The Continuous Plankton Recorder (CPR)
Text is the same as in the Wikipedia article https://en.wikipedia.org/wiki/Continuous_Plankton_Recorder
The Continuous Plankton Recorder (CPR) survey is one of the longest running marine biological monitoring programmes in the world. Started in 1931 by Sir Alister Hardy, the CPR has provided marine scientists with their only measure of plankton communities on a pan-oceanic scale. Today the CPR survey is operated by the Sir Alister Hardy Foundation for Ocean Science (SAHFOS), located in Plymouth, UK. Uniquely, the CPR survey’s methods of sampling and plankton analysis remain unchanged since 1948, providing a spatio-temporally comprehensive > 60 year record of marine plankton dynamics.
Sampling and analysis
The CPR is a plankton sampling instrument designed to be towed from merchant ships, or ships of opportunity, on their normal sailings. As of December 31, 2007, CPRs have been towed a total of 5,460,042 nautical miles by 278 ships since the survey’s inception. Recorders have been towed in all oceans of the world, the Mediterranean, Baltic and North Seas and in freshwater lakes. However, SAHFOS CPR sampling primarily focuses on the northwest European shelf and the Northeast and Northwest Atlantic, with these regions undergoing monthly sampling; regular sampling is also now carried out in the North Pacific. Additionally, sister CPR surveys, not conducted by SAHFOS but using similar methodology, are operated from USA and Australia.
The CPR is towed at a depth of approximately 10 metres. Water passes through the CPR and plankton are filtered onto a slow-moving band of silk (270 micron mesh size) and covered by a second silk. The silks and plankton are then spooled into a storage tank containing formalin. On return to the laboratory, the silk is removed from the mechanism and divided into samples representing 10 nautical miles of tow.
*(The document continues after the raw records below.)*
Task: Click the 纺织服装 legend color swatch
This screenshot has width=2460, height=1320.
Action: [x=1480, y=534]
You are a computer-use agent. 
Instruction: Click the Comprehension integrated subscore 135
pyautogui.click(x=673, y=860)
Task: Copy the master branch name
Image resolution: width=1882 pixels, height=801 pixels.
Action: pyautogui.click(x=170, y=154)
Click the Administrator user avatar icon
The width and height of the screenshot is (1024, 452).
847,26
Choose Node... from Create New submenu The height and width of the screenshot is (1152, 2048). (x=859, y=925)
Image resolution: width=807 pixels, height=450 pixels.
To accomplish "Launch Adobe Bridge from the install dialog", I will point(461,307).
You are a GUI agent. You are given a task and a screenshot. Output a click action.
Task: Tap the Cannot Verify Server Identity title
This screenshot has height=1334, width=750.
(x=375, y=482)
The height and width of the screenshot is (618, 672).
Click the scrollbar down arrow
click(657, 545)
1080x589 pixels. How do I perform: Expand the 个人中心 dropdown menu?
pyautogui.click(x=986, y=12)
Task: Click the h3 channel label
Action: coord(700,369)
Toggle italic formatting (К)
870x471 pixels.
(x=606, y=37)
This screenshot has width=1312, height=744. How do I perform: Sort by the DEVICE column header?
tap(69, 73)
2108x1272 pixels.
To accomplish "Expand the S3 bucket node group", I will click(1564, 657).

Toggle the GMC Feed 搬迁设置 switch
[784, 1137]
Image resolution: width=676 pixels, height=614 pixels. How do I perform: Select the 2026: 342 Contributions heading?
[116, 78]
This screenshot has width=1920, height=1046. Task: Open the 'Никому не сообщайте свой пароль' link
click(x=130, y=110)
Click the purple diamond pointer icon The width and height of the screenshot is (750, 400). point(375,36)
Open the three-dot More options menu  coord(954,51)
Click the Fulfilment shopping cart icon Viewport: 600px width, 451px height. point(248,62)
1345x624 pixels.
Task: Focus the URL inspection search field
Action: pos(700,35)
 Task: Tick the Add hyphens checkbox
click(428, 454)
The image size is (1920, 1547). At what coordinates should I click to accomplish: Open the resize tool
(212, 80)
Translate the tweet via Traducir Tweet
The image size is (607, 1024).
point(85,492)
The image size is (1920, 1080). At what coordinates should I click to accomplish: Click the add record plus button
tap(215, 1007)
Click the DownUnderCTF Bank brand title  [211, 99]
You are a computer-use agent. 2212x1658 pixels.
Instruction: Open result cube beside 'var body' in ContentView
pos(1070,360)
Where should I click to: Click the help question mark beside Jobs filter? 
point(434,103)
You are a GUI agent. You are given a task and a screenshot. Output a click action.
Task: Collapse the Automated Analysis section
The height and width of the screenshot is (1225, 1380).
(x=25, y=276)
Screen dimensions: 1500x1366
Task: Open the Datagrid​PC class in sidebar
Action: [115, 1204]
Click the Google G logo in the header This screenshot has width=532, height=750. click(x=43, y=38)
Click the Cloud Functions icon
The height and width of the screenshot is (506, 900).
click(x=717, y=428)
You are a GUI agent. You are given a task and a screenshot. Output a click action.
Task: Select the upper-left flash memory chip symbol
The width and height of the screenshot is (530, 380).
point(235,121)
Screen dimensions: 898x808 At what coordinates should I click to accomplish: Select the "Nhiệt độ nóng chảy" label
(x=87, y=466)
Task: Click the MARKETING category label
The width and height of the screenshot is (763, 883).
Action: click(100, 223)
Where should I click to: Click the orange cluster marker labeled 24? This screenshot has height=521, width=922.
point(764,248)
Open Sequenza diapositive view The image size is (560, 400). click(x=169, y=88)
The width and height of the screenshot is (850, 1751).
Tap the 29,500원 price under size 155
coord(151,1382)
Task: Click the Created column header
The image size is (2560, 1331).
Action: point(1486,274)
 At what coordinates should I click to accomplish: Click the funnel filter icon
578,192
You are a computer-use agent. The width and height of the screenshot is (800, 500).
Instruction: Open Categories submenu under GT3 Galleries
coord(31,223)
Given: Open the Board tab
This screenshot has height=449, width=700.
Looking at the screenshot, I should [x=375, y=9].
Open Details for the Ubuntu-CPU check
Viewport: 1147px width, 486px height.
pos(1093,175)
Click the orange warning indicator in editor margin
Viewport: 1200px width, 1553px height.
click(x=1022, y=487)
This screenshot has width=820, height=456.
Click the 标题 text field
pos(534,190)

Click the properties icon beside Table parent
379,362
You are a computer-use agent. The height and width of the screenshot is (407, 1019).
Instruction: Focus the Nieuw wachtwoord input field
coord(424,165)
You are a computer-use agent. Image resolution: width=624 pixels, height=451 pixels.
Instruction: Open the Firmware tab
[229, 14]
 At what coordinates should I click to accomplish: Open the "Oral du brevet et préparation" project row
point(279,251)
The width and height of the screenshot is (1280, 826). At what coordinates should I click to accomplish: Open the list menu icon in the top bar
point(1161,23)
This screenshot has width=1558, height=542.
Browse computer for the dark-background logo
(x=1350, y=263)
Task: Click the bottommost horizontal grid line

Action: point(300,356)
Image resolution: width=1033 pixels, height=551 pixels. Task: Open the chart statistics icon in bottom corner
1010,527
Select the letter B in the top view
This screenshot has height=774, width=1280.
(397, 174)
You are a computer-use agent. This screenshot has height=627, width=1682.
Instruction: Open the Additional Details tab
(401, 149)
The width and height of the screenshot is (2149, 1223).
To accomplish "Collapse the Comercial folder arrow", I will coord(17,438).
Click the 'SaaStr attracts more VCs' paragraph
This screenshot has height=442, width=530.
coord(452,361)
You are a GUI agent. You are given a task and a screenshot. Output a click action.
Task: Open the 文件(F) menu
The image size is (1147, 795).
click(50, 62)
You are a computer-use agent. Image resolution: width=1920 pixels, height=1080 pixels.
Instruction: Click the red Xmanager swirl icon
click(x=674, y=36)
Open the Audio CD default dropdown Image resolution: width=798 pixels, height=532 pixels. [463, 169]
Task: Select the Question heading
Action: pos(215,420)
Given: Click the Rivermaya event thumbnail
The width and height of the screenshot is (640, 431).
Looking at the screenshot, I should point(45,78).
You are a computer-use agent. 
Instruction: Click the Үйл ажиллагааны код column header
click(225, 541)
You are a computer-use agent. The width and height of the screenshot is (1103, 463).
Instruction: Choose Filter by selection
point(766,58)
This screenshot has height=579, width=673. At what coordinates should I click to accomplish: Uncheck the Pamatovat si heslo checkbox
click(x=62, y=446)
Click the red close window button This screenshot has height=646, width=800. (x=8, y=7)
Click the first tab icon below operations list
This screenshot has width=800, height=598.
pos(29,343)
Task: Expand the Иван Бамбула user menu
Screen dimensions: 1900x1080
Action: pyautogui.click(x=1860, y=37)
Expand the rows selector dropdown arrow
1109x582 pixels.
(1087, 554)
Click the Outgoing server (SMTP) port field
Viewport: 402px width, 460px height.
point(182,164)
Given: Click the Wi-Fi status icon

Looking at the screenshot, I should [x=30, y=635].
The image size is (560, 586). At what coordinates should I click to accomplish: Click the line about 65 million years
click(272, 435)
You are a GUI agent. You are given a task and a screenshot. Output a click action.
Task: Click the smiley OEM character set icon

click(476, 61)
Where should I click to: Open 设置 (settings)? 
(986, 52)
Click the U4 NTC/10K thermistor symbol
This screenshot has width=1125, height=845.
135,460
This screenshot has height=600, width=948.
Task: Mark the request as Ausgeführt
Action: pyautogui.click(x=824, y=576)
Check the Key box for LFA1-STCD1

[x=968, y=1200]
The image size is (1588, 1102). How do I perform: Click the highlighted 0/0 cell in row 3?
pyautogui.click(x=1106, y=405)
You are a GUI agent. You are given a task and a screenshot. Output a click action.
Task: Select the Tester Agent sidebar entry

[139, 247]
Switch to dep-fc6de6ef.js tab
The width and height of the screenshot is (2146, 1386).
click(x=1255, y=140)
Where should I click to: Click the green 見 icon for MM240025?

CPR samples are analyzed in two ways. Firstly, the Phytoplankton Colour Index (PCI) is determined for each sample. The colour of the silk is evaluated against a standard colour chart and given a 'green-ness' value based on the visual discoloration of the CPR silk produced by green chlorophyll pigments; the PCI is a semiquantitative estimate of phytoplankton biomass. In this way the PCI takes into account the chloroplasts of broken cells and small phytoplankton which cannot be counted during the microscopic analysis stage. After determination of the PCI, microscopic analysis is undertaken for each sample, and individual phytoplankton and zooplankton taxa are identified and counted. Nearly 500 phyto- and zooplankton taxa have been identified on CPR samples since 1948 (Reid et al. 2003, Warner and Hays 1994 ).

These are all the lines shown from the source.